Participation Criteria

Researchers look for people who fit a certain description, called eligibility criteria. Some examples of these criteria are a person's general health condition or prior treatments.

Eligibility Criteria

Ages Eligible for Study

18 years and older (Adult, Older Adult)

Accepts Healthy Volunteers

No

Description

INCLUSION CRITERIA:

  • Signed informed consent
  • HIV infection documented by a plasma HIV RNA viral load, rapid HIV test or any licensed* ELISA test; and confirmed by another test using a different method including but not limited to a rapid HIV test, Western Blot, HIV culture, HIV antigen, or HIV pro-viral DNA at any time prior to study entry.
  • Age greater than or equal to 18 years
  • Karnofsky performance score greater than or equal to 80 (an indication that the participant can perform normal activities)
  • Perceived life expectancy of at least 6 months
  • For women of child-bearing potential, willingness to use contraceptives as described in the product information of the ART drugs they are prescribed

  • Two CD4+ cell counts greater than 500 cells/mm(3) at least 2 weeks apart within 60 days before randomization

    • The term licensed refers to an FDA-approved kit or, for sites located in countries other than the United States, a kit that has been certified or licensed by an oversight body within that country. Confirmation of the initial test result must use a test method that is different than the one used for the initial assessment.

EXCLUSION CRITERIA:

  • Any previous use of ART or interleukin-2 (IL-2)
  • Diagnosis of any clinical AIDS event before randomization (including esophageal candidiasis and chronic Herpes simplex infection)
  • Presence of HIV progression such as oral thrush, unexplained weight loss, or unexplained fever
  • Cardiovascular event (myocardial infarction, angioplasty, coronary-artery bypass grafting, stroke) within 6 months before randomization
  • Non-AIDS-defining cancer, excluding basal and squamous cell skin cancer, within 6 months before randomization
  • Dialysis within 6 months before randomization
  • Diagnosis of decompensated liver disease before randomization
  • Current imprisonment, or compulsory detention (involuntary incarceration) for treatment of a psychiatric or physical illness
  • Current pregnancy or breastfeeding (a negative serum or urine pregnancy test is required within 14 days before randomization for women of child-bearing potential)

Study Plan

This section provides details of the study plan, including how the study is designed and what the study is measuring.
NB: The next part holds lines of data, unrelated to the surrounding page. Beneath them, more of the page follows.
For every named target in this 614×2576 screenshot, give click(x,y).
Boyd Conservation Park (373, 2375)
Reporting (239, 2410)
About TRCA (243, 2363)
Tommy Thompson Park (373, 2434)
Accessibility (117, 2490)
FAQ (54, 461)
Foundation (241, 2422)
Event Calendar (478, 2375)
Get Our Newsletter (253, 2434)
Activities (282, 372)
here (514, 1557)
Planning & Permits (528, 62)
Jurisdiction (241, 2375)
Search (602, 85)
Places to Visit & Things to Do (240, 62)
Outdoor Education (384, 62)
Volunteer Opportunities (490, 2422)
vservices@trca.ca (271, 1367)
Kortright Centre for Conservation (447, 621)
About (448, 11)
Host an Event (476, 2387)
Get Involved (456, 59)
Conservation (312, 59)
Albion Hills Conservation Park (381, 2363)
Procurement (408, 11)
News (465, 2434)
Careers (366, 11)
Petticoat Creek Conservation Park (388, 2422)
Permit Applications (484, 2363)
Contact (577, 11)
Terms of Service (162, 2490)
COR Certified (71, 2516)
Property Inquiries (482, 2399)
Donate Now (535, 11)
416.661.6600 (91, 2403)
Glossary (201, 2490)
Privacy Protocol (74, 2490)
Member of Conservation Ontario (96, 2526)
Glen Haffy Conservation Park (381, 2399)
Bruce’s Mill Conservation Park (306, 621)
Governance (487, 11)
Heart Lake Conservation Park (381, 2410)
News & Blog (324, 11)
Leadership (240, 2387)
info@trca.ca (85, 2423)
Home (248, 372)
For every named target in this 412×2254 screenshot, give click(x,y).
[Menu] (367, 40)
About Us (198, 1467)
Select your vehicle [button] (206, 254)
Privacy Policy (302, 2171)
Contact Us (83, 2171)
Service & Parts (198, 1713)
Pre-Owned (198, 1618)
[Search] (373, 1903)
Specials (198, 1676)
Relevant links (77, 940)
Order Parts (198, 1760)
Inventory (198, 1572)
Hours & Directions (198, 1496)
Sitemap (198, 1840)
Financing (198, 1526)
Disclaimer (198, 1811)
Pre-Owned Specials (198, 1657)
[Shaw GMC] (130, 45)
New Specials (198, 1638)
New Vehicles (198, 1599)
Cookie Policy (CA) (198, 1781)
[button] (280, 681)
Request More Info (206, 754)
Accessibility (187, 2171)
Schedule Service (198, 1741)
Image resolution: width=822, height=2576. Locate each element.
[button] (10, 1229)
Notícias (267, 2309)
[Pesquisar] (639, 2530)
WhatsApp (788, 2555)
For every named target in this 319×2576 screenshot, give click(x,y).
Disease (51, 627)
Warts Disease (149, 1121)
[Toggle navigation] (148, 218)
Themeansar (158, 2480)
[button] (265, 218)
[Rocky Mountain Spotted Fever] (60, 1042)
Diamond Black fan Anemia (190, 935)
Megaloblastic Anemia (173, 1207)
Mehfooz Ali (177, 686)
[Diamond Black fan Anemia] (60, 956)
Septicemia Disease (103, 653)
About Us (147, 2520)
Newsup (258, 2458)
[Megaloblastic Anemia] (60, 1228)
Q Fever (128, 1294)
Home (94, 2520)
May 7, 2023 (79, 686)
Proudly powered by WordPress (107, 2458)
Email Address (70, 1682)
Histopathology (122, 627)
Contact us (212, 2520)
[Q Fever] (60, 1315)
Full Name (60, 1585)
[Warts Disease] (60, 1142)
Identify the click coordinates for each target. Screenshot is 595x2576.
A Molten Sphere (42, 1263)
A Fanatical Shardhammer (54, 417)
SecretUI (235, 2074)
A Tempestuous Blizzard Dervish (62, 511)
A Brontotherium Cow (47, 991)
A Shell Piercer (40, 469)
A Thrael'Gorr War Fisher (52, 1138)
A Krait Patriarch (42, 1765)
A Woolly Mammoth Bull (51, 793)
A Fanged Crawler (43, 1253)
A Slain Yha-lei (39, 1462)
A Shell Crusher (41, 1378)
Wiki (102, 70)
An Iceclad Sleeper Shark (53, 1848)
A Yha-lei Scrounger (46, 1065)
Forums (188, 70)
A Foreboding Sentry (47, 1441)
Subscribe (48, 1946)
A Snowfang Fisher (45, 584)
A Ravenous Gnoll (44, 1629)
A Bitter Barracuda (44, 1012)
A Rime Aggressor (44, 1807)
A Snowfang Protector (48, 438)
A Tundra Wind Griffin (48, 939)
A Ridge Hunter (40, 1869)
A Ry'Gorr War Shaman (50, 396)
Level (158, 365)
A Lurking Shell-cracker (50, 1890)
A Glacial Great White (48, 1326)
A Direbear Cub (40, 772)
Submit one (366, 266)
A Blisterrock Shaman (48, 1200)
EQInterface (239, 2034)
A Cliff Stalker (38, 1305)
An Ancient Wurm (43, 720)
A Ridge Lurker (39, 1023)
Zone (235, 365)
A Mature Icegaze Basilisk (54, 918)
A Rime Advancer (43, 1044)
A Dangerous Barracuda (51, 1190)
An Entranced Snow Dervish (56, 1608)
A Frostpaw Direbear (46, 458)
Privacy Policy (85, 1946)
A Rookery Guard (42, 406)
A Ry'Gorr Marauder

How is the study designed?

Design Details

  • Primary Purpose: Treatment
  • Allocation: Randomized
  • Interventional Model: Parallel Assignment
  • Masking: None (Open Label)

Arms and Interventions

Participant Group / Arm
Intervention / Treatment
Experimental: Early ART
Initiate ART immediately following randomization
Drug: All licensed antiretroviral medications
In both arms, participants may be prescribed any licensed antiretroviral medication, in accordance with national treatment guidelines. The nature of the intervention is the timing of when to begin treatment with these medications, as described in the two treatment arms.
Active Comparator: Deferred ART
Defer ART until the CD4+ count declines to <350 cells/cu mm or AIDS develops
Drug: All licensed antiretroviral medications
In both arms, participants may be prescribed any licensed antiretroviral medication, in accordance with national treatment guidelines. The nature of the intervention is the timing of when to begin treatment with these medications, as described in the two treatment arms.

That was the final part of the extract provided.